1992 年 45 巻 2 号 p. 160-171
新しいカルバペネム系抗生物質Panipenem/Betamipron (CS-976, PAPM/BP) を慢性気道感染症例に対し1回500mgあるいは750mg, 1日2回静脈内投与を行い, その臨床効果, 細菌学的効果及び安全性等について検討した。効果検討症例は29例であり, 肺炎等の対象外疾患や疾患病態が重篤で判定に適さないと判断された症例, 更に副作用中止による投与回数不足の症例等6例については安全性だけの判定を行った。投与期間は1g・分2が6~18日間で, 1.5g・分2が4~15日間であった。

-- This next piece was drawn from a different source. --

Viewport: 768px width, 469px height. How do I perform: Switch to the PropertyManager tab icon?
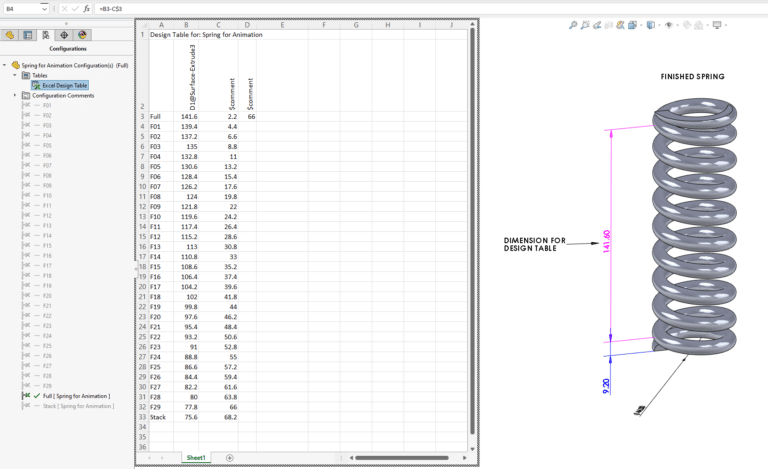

疾患別臨床効果は慢性気管支炎12例では有効11例, やや有効1で有効率91.7%, 気管支拡張症12例では有効10例, やや有効1例, 無効1例で有効率83.3%, び漫性汎細気管支炎3例ではやや有効2例, 無効1例, 肺気腫+感染2例は共に有効であった。用量別では1g・分2投与群が17例, 1.5g・分2投与群が10例, 投与量を途中で変更した症例が2例であり, 用量別有効率は1g・分2が76.5%, 1.5g・分2が90.0%であった。29症例全体では, 有効23例, やや有効4例, 無効2例で有効率79.3%であった。原因菌は19例から11菌種24株を分離・同定した。その内訳は, グラム陽性球菌ではStaphylococcus aureus, Streptococcus pneumoniae各2株, Stgphylococcus epidermidis, Streptococcus sanguis Streptococcus viridans, Streptococcus spp. 各1株, グラム陰性桿菌ではPseudomonas aeruginosa 9株, Haemophilus influenzae 4株, Klebsiella pneumoniae, Pseudomonas spp., Enterobacter cloacae各1株であった。これら24株に対する本剤の細菌学的効果は消失8株, 減少2株, 菌交代8株, 不変3株, 不明3株で, 消失率76.2% (16株/21株) であった。このうち, 不変3株と減少2株はいずれもP. aeruginosaであった。副作用は1g・分2投与群の2例にみられた。その内容は皮疹と動悸・不眠・癌痒感が各1例で, 程度はいずれも軽度で投与終了・投与中止後速やかに消失した。臨床検査値異常は8例に認められ, その内訳はLDH上昇2例, 好酸球増多, 好塩基球増加, GOT, ビリルビン, BUN, NAGの上昇各1例で, 程度はいずれも軽度・過性で, 臨床上特に問題になるものではなかった。